* _What this task involves_
An exact repeat is needed of the lines from the one with "Given: Open multiple-choice question 8" through the last line of the data below. Please omit the pictures.

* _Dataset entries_

━━━━━━━━━━━━━━━━━━━━

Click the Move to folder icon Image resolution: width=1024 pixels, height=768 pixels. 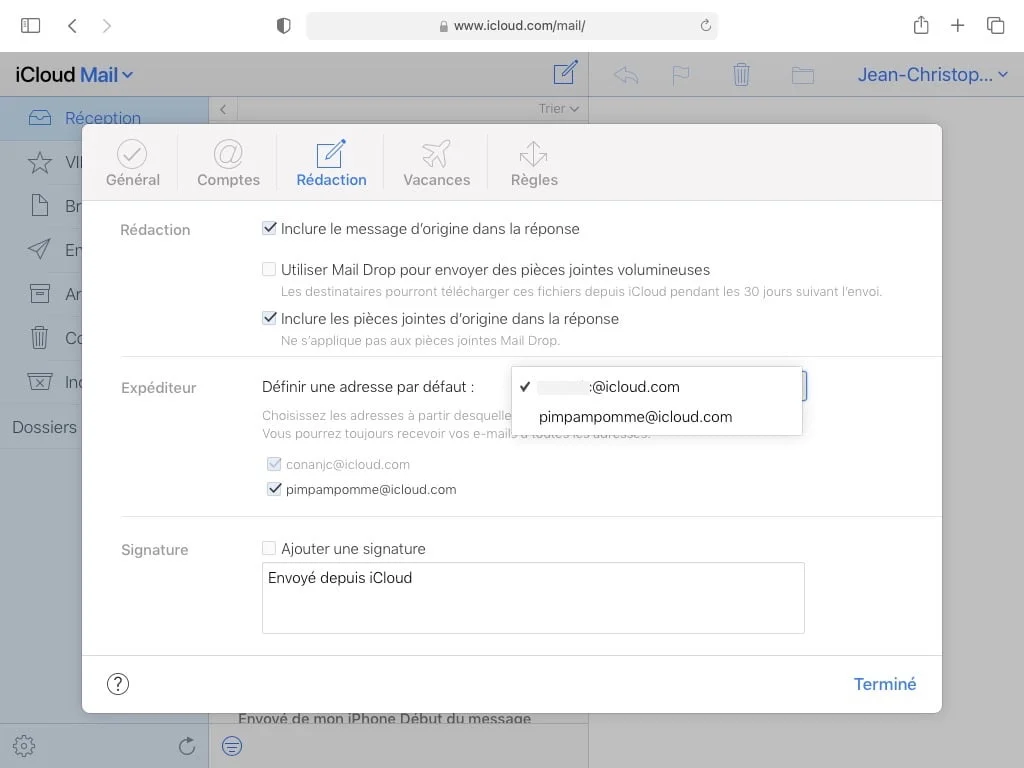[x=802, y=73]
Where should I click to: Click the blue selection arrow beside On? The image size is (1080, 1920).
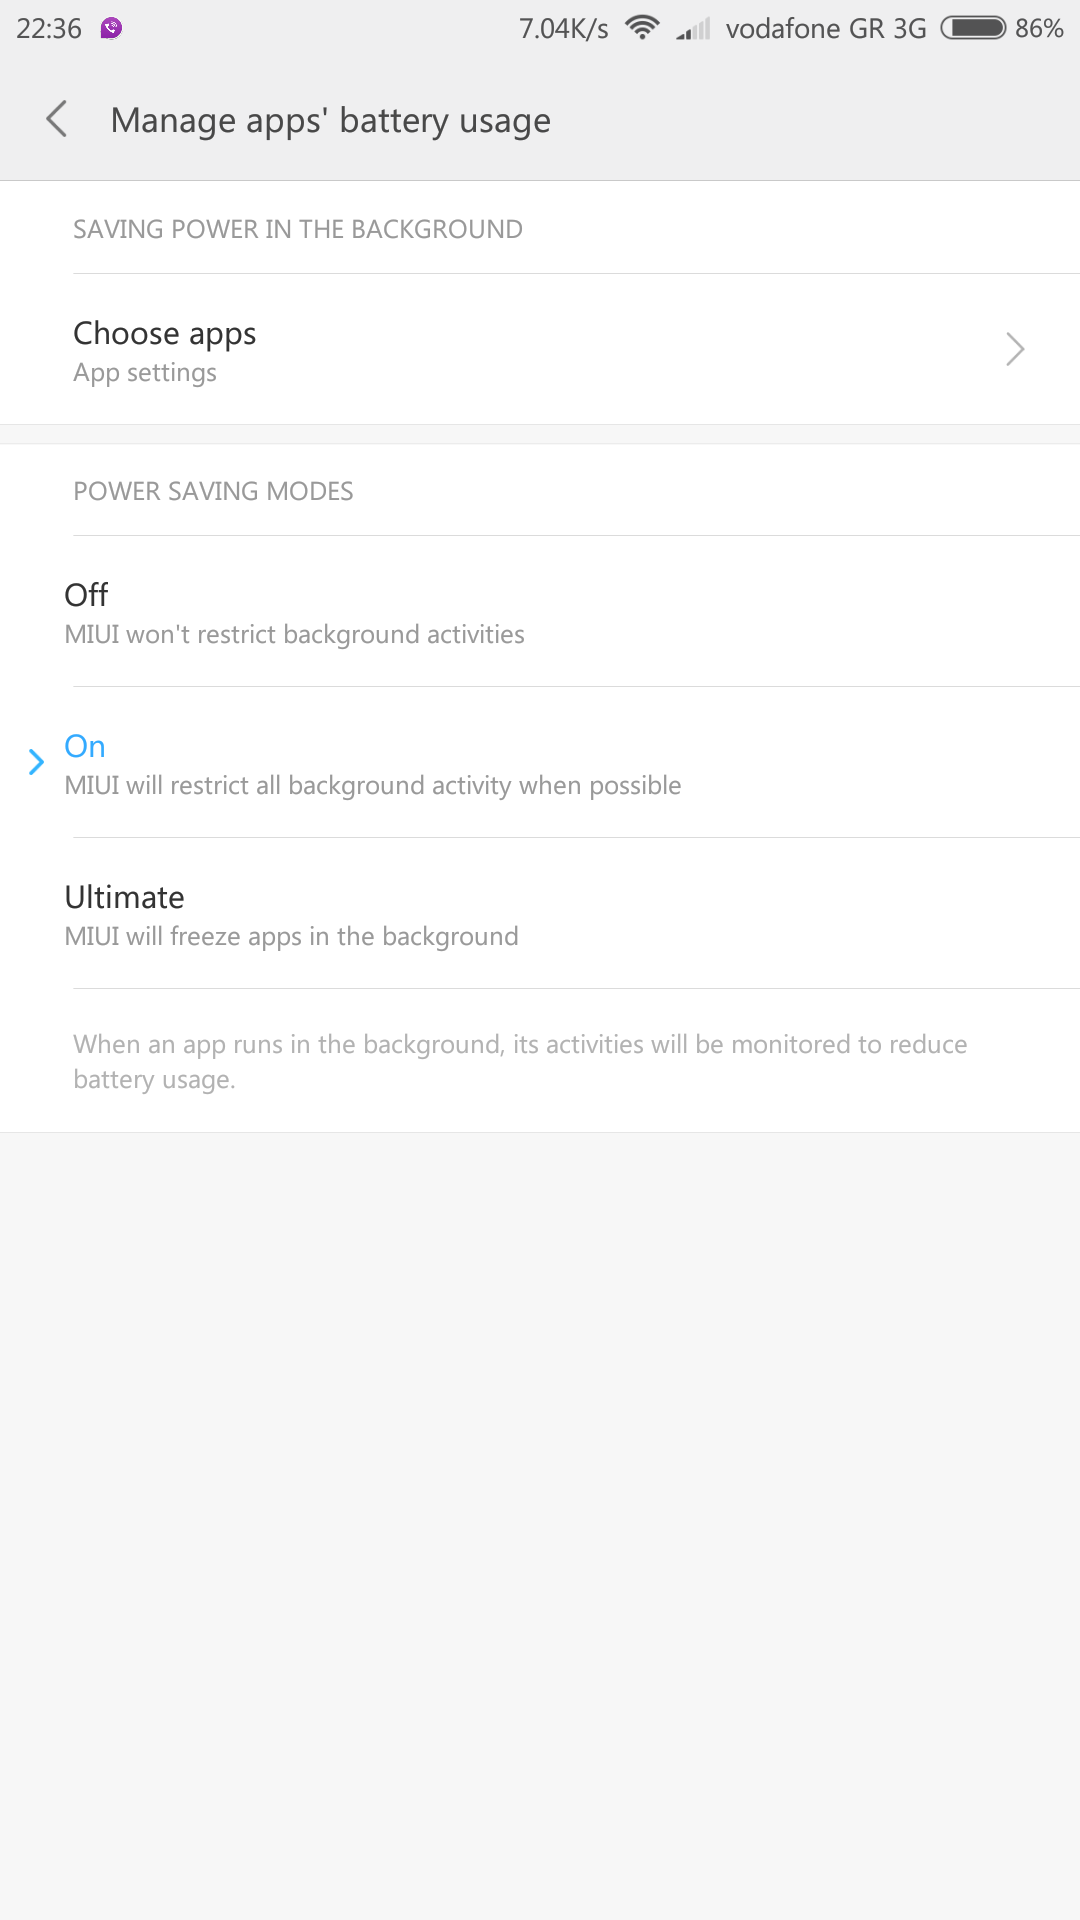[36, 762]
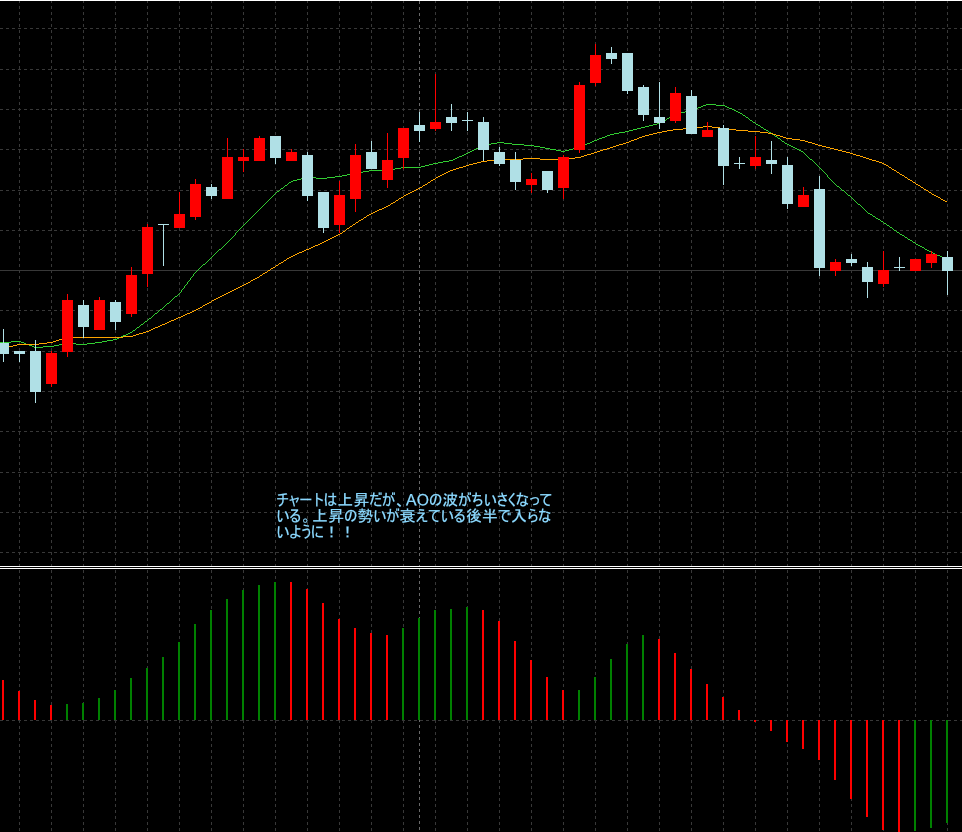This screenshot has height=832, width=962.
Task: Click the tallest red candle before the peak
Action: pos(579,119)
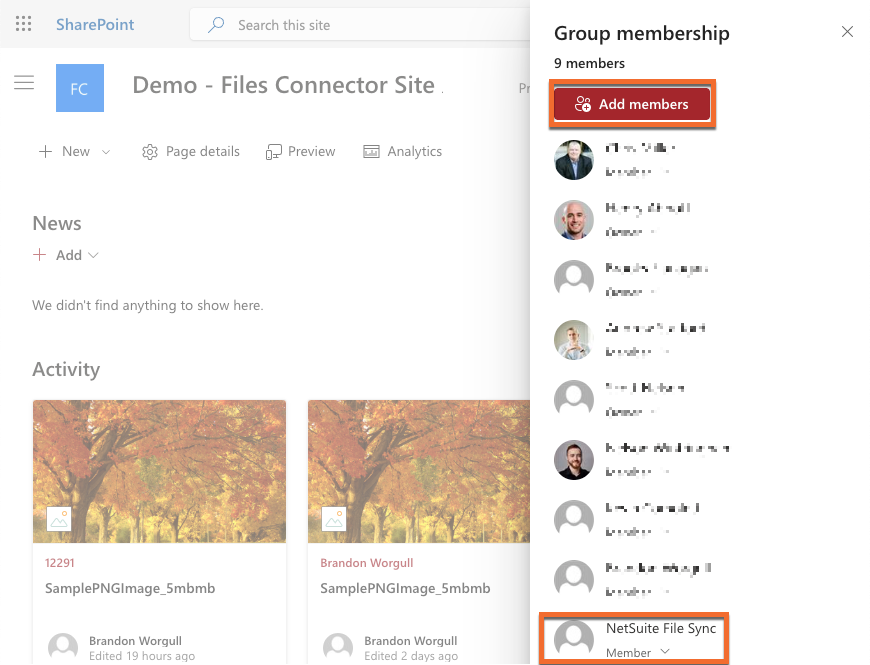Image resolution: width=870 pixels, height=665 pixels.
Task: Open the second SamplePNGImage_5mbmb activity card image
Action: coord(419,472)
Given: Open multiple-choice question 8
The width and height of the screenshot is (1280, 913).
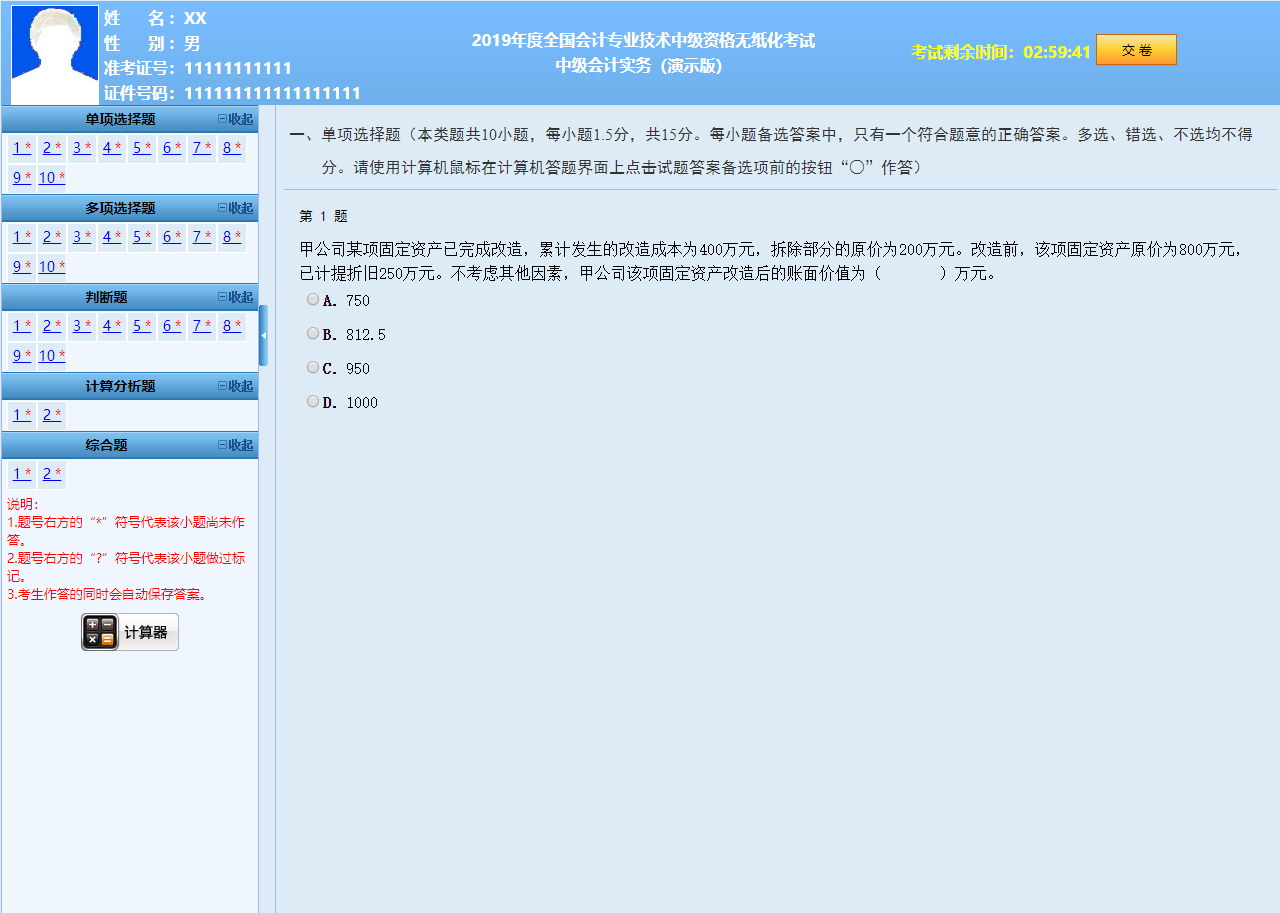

━━━━━━━━━━━━━━━━━━━━

* _Task result_
Given: Open multiple-choice question 8
The width and height of the screenshot is (1280, 913).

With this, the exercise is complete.